Young sheep farmer Johnny Saxby (Josh O’Connor) takes to binge drinking and close encounters with men in casual sex, as his dad succumbs to a stroke and Johnny and grannie (Gemma Jones) are forced reluctantly to take on Romanian migrant worker Gheorghe Ionescu (Alec Secareanu) for the spring lambing season when he turns up looking for work.
One thing leads to another, like it does, and push comes to shove, and…
Things have changed since Brokeback Mountain. Astoundingly, 12 years have gone by. In Britain, or at least in the movies, we have grown up, got franker, stronger, more positive, more optimistic. Boy, do we need this film now!

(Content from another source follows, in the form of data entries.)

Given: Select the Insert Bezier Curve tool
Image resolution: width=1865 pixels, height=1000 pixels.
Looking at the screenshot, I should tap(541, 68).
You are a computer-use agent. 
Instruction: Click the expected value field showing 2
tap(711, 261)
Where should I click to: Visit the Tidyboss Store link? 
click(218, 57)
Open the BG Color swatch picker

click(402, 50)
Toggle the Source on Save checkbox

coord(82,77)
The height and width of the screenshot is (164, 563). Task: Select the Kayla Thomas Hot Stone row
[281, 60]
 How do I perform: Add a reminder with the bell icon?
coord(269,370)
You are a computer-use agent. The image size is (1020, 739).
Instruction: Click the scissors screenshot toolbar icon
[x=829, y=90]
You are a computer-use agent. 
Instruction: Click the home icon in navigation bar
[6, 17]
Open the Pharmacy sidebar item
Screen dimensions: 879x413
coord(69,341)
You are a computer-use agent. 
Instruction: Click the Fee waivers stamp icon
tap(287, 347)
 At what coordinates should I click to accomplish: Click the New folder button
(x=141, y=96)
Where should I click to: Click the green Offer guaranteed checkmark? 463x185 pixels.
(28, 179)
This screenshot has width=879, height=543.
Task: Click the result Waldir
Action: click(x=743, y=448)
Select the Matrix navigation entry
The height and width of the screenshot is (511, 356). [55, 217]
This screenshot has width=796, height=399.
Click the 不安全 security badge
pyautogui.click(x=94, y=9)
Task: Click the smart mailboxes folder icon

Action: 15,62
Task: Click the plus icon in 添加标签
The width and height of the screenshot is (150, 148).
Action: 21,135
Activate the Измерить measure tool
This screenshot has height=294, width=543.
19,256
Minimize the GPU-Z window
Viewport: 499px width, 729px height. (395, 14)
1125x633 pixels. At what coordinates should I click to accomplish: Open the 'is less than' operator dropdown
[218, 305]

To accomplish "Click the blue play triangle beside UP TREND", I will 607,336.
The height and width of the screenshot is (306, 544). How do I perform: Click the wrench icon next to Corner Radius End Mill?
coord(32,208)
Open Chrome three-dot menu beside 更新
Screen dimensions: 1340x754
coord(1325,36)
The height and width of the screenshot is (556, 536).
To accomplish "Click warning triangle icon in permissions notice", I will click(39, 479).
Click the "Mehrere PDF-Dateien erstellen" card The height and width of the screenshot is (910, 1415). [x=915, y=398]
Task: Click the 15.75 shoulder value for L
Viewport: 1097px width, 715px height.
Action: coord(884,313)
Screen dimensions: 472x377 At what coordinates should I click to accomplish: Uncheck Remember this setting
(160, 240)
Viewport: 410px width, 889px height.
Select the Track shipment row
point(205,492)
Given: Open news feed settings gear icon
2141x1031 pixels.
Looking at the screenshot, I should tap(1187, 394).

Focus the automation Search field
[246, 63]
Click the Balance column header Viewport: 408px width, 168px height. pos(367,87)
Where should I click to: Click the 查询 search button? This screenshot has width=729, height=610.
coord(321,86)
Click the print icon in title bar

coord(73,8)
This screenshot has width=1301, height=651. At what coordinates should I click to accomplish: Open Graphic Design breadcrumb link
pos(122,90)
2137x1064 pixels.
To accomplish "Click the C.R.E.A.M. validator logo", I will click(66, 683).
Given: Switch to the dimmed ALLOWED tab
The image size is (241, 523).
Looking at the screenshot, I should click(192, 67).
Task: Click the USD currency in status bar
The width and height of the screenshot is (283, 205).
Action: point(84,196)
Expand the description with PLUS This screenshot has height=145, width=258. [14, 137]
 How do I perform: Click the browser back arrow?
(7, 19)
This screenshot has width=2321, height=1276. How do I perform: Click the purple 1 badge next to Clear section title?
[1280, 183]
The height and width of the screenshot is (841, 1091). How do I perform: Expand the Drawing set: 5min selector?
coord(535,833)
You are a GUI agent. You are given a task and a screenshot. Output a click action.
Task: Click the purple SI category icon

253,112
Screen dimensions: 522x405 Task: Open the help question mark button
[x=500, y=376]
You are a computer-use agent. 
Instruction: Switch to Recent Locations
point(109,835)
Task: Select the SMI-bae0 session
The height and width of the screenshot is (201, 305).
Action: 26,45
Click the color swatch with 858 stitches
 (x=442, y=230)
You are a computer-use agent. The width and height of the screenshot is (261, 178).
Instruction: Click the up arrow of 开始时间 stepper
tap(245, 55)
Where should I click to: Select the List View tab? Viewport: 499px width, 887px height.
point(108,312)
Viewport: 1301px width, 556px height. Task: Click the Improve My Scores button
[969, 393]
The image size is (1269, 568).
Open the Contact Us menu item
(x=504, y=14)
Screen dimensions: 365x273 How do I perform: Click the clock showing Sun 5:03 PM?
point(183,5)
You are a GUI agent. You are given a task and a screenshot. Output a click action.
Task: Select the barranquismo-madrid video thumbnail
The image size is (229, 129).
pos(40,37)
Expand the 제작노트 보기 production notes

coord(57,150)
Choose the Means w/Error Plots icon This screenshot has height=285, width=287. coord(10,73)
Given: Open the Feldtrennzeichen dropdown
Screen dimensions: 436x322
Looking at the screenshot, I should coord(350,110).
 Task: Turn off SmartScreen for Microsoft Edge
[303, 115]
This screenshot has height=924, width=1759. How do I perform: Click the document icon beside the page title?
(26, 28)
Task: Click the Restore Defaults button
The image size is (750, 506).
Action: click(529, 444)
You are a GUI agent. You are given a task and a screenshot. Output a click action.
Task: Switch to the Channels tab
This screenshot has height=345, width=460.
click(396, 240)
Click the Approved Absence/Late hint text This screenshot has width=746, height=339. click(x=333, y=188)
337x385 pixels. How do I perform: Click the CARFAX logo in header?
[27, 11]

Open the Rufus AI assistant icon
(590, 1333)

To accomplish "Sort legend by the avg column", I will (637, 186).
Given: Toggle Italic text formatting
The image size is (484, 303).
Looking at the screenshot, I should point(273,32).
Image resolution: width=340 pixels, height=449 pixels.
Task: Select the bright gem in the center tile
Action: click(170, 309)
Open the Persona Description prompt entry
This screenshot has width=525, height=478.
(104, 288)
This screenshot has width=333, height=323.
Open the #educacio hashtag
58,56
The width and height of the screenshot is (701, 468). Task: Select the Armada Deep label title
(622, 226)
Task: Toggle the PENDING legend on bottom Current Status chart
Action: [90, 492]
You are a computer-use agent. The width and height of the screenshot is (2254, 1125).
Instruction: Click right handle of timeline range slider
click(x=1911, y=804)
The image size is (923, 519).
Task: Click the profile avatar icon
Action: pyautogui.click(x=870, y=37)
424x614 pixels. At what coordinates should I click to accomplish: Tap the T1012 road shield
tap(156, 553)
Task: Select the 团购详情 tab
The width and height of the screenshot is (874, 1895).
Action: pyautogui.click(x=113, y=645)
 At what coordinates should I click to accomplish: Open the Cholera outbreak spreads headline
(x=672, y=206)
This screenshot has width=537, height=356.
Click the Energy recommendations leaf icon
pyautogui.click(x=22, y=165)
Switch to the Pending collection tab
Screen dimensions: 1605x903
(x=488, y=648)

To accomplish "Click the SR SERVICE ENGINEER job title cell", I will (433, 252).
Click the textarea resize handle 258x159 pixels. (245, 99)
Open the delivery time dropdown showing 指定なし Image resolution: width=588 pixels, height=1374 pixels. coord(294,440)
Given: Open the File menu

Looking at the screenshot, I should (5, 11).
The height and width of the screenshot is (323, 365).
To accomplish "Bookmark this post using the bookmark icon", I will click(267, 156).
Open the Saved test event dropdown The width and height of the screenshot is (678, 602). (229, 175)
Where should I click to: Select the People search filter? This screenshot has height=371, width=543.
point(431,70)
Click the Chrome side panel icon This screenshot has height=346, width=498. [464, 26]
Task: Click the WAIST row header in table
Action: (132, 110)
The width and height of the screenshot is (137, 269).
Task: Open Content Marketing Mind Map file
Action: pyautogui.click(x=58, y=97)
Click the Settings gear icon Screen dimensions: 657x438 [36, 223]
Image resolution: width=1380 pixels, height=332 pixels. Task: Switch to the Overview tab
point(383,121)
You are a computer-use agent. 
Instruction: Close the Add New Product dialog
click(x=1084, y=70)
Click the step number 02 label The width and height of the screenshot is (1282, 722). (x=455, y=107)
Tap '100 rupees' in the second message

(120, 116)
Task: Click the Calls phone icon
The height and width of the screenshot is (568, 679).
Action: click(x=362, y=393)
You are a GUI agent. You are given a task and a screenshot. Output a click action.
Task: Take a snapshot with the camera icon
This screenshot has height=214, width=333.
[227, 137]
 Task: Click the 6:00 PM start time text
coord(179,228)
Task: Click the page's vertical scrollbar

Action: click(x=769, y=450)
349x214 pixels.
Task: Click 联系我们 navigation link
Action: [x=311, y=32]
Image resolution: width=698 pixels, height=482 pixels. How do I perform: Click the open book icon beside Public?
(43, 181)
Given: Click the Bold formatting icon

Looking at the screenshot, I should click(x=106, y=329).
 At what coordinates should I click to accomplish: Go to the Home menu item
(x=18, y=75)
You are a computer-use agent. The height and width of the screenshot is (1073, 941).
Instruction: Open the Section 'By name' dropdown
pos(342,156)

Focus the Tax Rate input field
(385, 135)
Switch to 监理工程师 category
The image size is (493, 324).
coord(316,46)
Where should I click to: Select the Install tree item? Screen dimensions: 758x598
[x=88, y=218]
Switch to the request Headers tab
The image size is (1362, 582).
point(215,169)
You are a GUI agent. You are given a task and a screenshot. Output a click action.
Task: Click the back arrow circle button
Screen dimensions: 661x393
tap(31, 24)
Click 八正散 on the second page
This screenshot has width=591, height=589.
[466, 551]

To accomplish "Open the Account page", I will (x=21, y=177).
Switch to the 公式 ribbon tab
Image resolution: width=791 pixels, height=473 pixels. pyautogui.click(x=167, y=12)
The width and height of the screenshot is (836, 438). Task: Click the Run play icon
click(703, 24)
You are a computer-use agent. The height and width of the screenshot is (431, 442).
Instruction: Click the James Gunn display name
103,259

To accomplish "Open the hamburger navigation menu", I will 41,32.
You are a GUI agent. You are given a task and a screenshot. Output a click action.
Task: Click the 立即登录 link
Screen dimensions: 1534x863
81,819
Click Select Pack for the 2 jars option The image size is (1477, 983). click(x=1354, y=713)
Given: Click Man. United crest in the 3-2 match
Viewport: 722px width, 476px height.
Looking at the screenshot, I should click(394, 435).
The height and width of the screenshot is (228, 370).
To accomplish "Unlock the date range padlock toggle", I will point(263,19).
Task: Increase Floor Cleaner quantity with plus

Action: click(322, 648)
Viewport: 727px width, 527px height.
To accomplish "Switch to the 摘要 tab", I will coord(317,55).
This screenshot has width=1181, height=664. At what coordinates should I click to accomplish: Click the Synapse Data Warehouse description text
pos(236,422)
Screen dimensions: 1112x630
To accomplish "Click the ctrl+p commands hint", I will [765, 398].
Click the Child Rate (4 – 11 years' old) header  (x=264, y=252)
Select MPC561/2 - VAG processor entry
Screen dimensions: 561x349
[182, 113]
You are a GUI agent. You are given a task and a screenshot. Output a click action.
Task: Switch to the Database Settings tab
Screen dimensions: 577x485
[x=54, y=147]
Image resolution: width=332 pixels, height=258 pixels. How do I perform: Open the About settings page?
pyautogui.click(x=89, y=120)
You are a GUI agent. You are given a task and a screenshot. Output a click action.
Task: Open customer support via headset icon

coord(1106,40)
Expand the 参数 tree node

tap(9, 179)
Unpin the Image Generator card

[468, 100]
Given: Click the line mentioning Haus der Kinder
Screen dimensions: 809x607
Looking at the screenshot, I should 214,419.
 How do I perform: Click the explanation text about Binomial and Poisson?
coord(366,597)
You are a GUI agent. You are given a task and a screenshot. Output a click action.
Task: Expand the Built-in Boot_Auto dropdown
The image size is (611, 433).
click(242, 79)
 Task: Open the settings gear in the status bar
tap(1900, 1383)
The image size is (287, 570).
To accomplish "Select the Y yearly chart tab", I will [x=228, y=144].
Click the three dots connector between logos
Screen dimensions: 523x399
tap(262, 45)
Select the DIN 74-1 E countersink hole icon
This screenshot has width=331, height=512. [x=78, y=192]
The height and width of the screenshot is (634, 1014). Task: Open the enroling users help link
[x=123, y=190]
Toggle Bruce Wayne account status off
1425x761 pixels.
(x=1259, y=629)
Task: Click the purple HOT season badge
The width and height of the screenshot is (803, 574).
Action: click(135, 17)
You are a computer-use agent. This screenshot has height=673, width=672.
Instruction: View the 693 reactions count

Writer-director Francis Lee’s intense film is very persuasive and winning. It is full on emotionally and sexually when it feels it needs to be, and feels entirely credible and almost documentary-style real. If it doesn’t persuade you these two blokes need to end up together, hopefully happy ever after, you have no romance or feeling in your soul.
All four performances are raw, real and impeccable, so strong and searing that they hurt. It is a real acting feat for the actors, because there is mostly little dialogue and it often plays like a silent movie. So it’s all in the facial and bodily expressions, and there are plenty of those, often painfully expressive.
The boy meets boy story could be just a Mills and Boon thing, but – it isn’t! It’s an honest, decent and true thing, thanks to all the atmosphere and details feeling just right. The lads get in there in the mud and the animals, and the film pulls you in with them.
The locations and photography are the other main characters in the film, set in cold comfort farm. They are commendably dreary, downbeat and depressing. But not so the film. It is full of life, quirky, tricky, difficult life, admittedly, but real life.
There is a good reason that it is all so personal and so real: the director was born on his family’s farm in Soyland, West Yorkshire. The heroic Romanian migrant worker idea makes it an anti-Brexit movie, another icing on the cake.